Blueprint of a cloud data store inside for objects with state updated often (Azure and AWS)

This post will focus on how we shall design a cloud system inside Azure and AWS that needs to handle objects with the state changing very often.

Proposition

I want to have a system that can store objects in a storage with a flexible schema. A part of the objects are updated every day and queries are per object. Aggregation reports are done inside a data warehouse solution, not directly inside this storage.

Requirements

Let’s imagine a client that needs a cloud solution with the following requirements:

  • 500M objects stored
  • 1M new objects added every day
  • 10M objects state are changed every day
  • Update operation shall be under 0.3s
  • Query per objects shall be under 0.2s
  • 30M queries per day that check the object state
  • Dynamic schema of the objects
  • Except for object state, all other attributes are written one time (during insert operation)

Solution overview

We need a NoSQL solution to store the objects. Even so, the challenging part is to design a solution that enables us to do fast updates on the object state and keep the cost under control. By using a NoSQL solution the size of the storage is not a problem. Having 500M or 1000M objects is the same thing as long as we are doing the partitioning the right way from the beginning.

Because most of the updates and queries are on the state attribute of the object we can optimize the storage by adding an index on the state field if necessary.

Even if we have a NoSQL solution, having a high number of operations would create similar bottlenecks as for a relational database.

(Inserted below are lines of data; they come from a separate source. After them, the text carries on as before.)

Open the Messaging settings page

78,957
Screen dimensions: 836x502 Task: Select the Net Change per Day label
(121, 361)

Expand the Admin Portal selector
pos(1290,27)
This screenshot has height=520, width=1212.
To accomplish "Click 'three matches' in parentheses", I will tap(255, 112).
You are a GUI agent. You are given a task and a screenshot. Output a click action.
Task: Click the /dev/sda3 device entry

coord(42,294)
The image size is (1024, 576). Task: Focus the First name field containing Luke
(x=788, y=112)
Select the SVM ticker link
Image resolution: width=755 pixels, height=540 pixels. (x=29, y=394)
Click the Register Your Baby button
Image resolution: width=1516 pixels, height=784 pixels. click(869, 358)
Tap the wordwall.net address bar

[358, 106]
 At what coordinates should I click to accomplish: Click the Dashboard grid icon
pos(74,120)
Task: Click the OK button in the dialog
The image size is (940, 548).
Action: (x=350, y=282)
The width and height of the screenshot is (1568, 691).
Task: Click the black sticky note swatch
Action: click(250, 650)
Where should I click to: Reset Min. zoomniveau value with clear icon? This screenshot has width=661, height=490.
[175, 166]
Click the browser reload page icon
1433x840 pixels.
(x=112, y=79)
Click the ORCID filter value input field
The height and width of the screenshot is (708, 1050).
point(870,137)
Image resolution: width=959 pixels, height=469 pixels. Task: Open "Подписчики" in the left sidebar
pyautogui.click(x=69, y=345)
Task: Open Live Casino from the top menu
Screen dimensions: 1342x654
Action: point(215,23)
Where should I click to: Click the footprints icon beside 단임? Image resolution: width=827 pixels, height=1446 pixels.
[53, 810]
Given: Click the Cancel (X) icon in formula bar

Besides this, we need to take the cost into account and try to optimize the consumption as much as possible.

The proposed solution is a hybrid one that combines two different types of NoSQL solutions. Object attributes are stored inside a document DB storage except for the state attribute. The state attribute is stored inside key-value storage, that it is optimized for a high number of write and reads.

The latency may increase a little because if you need to load an object completely, you need to query two storages, but at the same time because of the key-value storage, you can retrieve easily the object state based on the object ID.

The cost of storing the data inside a key-value database with items that are very often updated is much lower in comparison with a document DB storage.

In the next part of the post will take a look on how the solution would look like inside AWS and Azure.

Azure Approach

The data layer would use two different types of storages from Azure Cosmos DB. The first type of storage is DocumentDB that would be used to store the objects information inside Azure Cosmos DB. All objects attributes are stored inside it except the object state attribute.

The object state attribute is stored inside Tables. This key-value stored is optimized for a high number of writes. To reduce the running cost, even more, we would replace the Tables, that are part of Azure Cosmos DB with Azure Tables. Azure Tables are a good option for us as long we limit our queries per objects ID (key) and we don’t try to run complex queries.

Inside Azure Cosmos DB we have a level of control at the partitioning level, but for Azure Table we might hit some limitations. Because of this, if we go with an approach where we use Azure Tables the Partition Key shall be the hash of the object ID and the key the object itself. Also, if the number of transactions per Azure Table is higher than 20K/second, multiple Storage accounts might be required. If you don’t want to manage these possible issues and reduce risk then you should go with Tables from Azure Cosmos DB.

Azure Cosmos DB can scale automatically and has a DR strategy that is very powerful and easy to use. It’s one of the best NoSQL solutions that are on the market, and when it is well configured is amazing. Automatic DR and data replication across regions is available, but everything comes with a cost, especially from operation part ($$$)

AWS Approach

The approach inside AWS is similar, but it is built on top of AWS DocumentDB to store the object attributes and AWS DynamoDB to store the object state. AWS DynamoDB is one of the best key-value data stores available on the market. When data consistency and DR are not top priorities AWS DynamoDB is your best choice. Besides scaling and speed capabilities, AWS DynamoDB is enabling us to push a stream of data to the AWS Redshift. Any update of the data is automatically pushed to the data warehouse, allowing us to have an out of the box system that sends the updates to the data warehouse.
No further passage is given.